# Math Help - At what point on the given curve is the tangent line parallel to the line 3x - y = 3?

1. ## At what point on the given curve is the tangent line parallel to the line 3x - y = 3?

At what point on the given curve is the tangent line parallel to the line 3x - y = 3?

y = 2 + 2ex3x

get x and y.

what I did so far:

rearranged 3x=y=3 to get y=3x-3, which shows the slope is 3, so i need to find where my tangent line has a slope of 3 on the line 2+2e^x-3 i think.
How would i proceed? Thanks.

2. Originally Posted by Evan.Kimia
At what point on the given curve is the tangent line parallel to the line 3x - y = 3?

y = 2 + 2ex3x

get x and y.

what I did so far:

rearranged 3x=y=3 to get y=3x-3, which shows the slope is 3, so i need to find where my tangent line has a slope of 3 on the line 2+2e^x-3 i think.
How would i proceed? Thanks.
It is commonly known that if everything is permissable (defined, differentiable, etc.) the slope of the tangent line at $x=x_0$ for a function $f(x)$ is just $f'(x_0)$

So you want to find the point $x_0$ such that $\frac{d}{dx}\left[2+2e^x-3x\right]=3$. Can you do that?

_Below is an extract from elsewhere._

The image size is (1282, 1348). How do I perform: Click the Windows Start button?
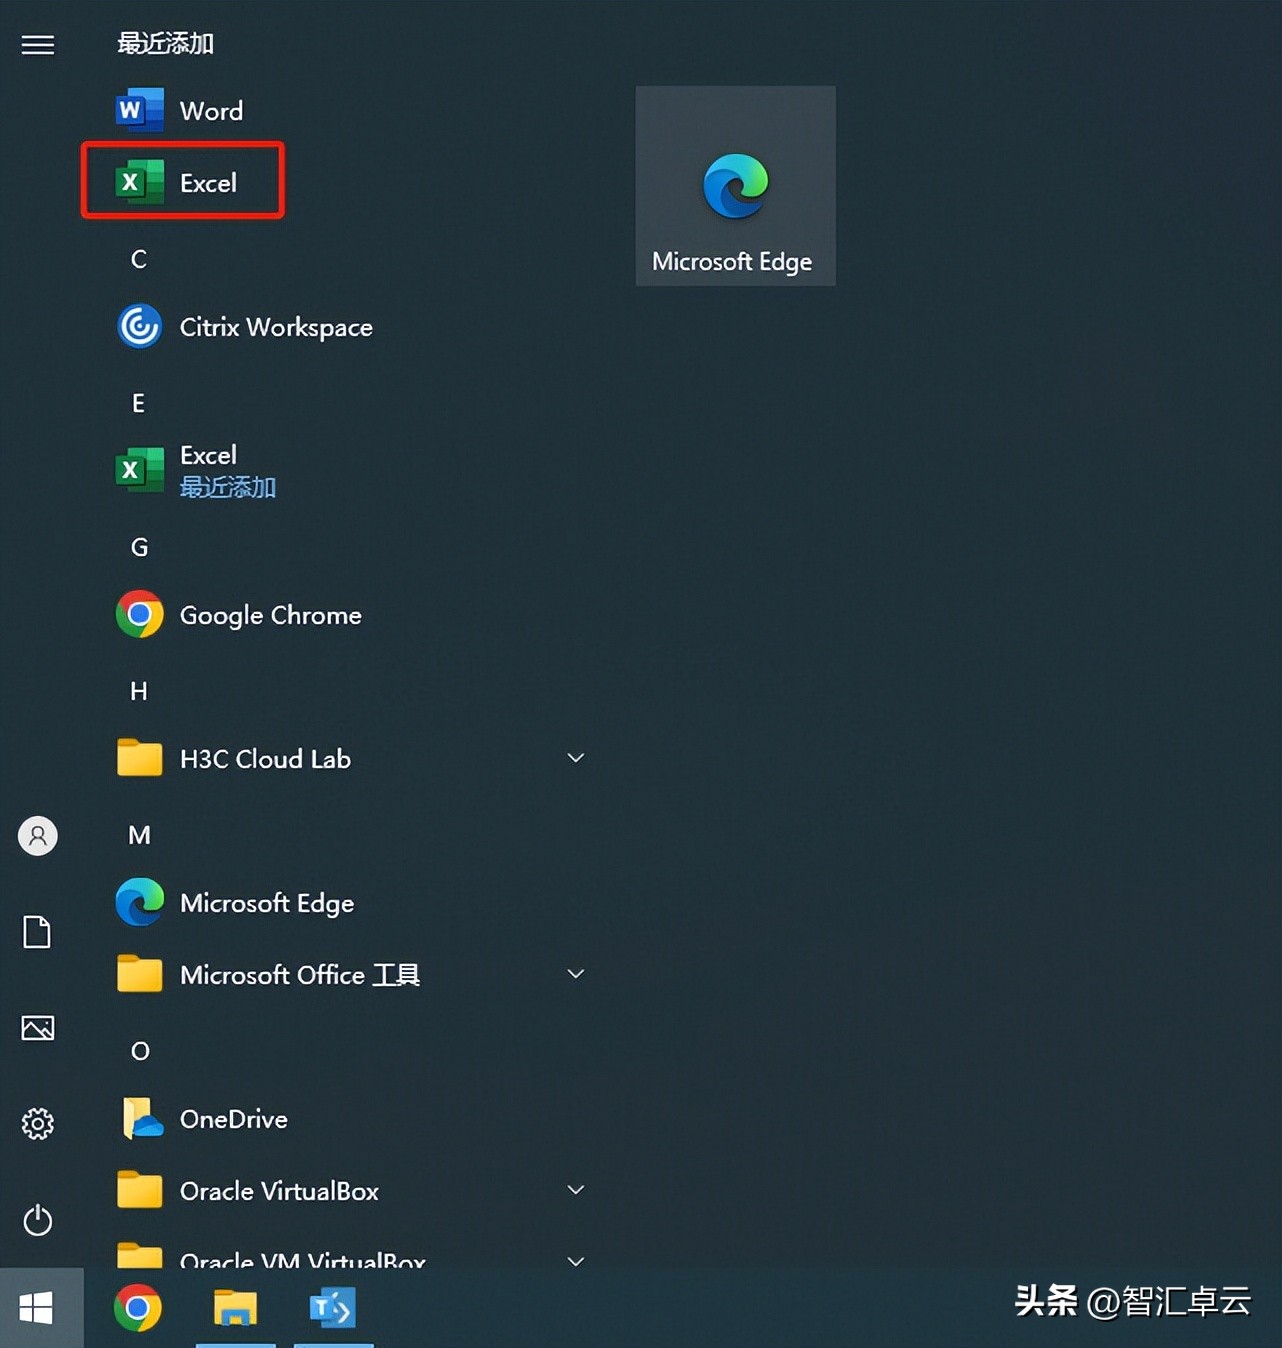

3. ok, so would i do this....

find deriv. of 2+2e^x-3x

= 0 + 2e^x (product rule) -3 = 3

then add 3 both sides, get 2e^x = 6

divide by 2, get e^x=3

ln(3)=1.0986?

4. Originally Posted by Evan.Kimia
ok, so would i do this....

find deriv. of 2+2e^x-3x

= 0 + 2e^x (product rule) -3 = 3

then add 3 both sides, get 2e^x = 6

divide by 2, get e^x=3

ln(3)=1.0986?
Exactly! One minor note....how did you get $\frac{d}{dx}\left[e^x\right]=e^x$ via product rule?

5. I got it. For those who were as confused as i was, just plug in the x value into the equation of the curve to get your y value.

6. my bad, lazy typing. I mean product rule at first for 2e^x, then i know the derivative of e^x is itself, which is then multiplied by 2 according to the constant multiple rule.